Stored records
──────

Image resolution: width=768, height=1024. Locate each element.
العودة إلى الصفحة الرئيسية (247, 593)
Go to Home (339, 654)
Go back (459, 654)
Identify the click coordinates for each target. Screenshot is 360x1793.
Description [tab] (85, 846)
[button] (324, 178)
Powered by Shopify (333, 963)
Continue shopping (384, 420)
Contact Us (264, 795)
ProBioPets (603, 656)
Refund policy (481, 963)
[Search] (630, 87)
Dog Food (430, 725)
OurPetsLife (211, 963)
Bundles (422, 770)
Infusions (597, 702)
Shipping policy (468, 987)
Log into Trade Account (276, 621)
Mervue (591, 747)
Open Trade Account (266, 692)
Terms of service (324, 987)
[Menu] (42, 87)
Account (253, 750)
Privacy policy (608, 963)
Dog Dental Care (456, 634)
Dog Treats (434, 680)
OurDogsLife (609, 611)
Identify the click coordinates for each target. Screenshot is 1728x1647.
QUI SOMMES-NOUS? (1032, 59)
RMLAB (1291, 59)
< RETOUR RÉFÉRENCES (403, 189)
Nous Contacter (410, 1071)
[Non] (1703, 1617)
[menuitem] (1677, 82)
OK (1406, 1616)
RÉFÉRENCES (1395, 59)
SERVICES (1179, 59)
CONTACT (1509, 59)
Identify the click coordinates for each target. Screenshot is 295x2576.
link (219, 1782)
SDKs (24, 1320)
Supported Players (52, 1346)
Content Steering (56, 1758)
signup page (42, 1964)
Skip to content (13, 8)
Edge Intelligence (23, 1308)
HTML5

──────

**EXERCISE DETAILS**
All of the data above needs to be written out exactly.

**EXPECTED ANSWER**
Image resolution: width=768, height=1024. Locate each element.
العودة إلى الصفحة الرئيسية (247, 593)
Go to Home (339, 654)
Go back (459, 654)
Identify the click coordinates for each target. Screenshot is 360x1793.
Description [tab] (85, 846)
[button] (324, 178)
Powered by Shopify (333, 963)
Continue shopping (384, 420)
Contact Us (264, 795)
ProBioPets (603, 656)
Refund policy (481, 963)
[Search] (630, 87)
Dog Food (430, 725)
OurPetsLife (211, 963)
Bundles (422, 770)
Infusions (597, 702)
Shipping policy (468, 987)
Log into Trade Account (276, 621)
Mervue (591, 747)
Open Trade Account (266, 692)
Terms of service (324, 987)
[Menu] (42, 87)
Account (253, 750)
Privacy policy (608, 963)
Dog Dental Care (456, 634)
Dog Treats (434, 680)
OurDogsLife (609, 611)
Identify the click coordinates for each target. Screenshot is 1728x1647.
QUI SOMMES-NOUS? (1032, 59)
RMLAB (1291, 59)
< RETOUR RÉFÉRENCES (403, 189)
Nous Contacter (410, 1071)
[Non] (1703, 1617)
[menuitem] (1677, 82)
OK (1406, 1616)
RÉFÉRENCES (1395, 59)
SERVICES (1179, 59)
CONTACT (1509, 59)
Identify the click coordinates for each target. Screenshot is 295x2576.
link (219, 1782)
SDKs (24, 1320)
Supported Players (52, 1346)
Content Steering (56, 1758)
signup page (42, 1964)
Skip to content (13, 8)
Edge Intelligence (23, 1308)
HTML5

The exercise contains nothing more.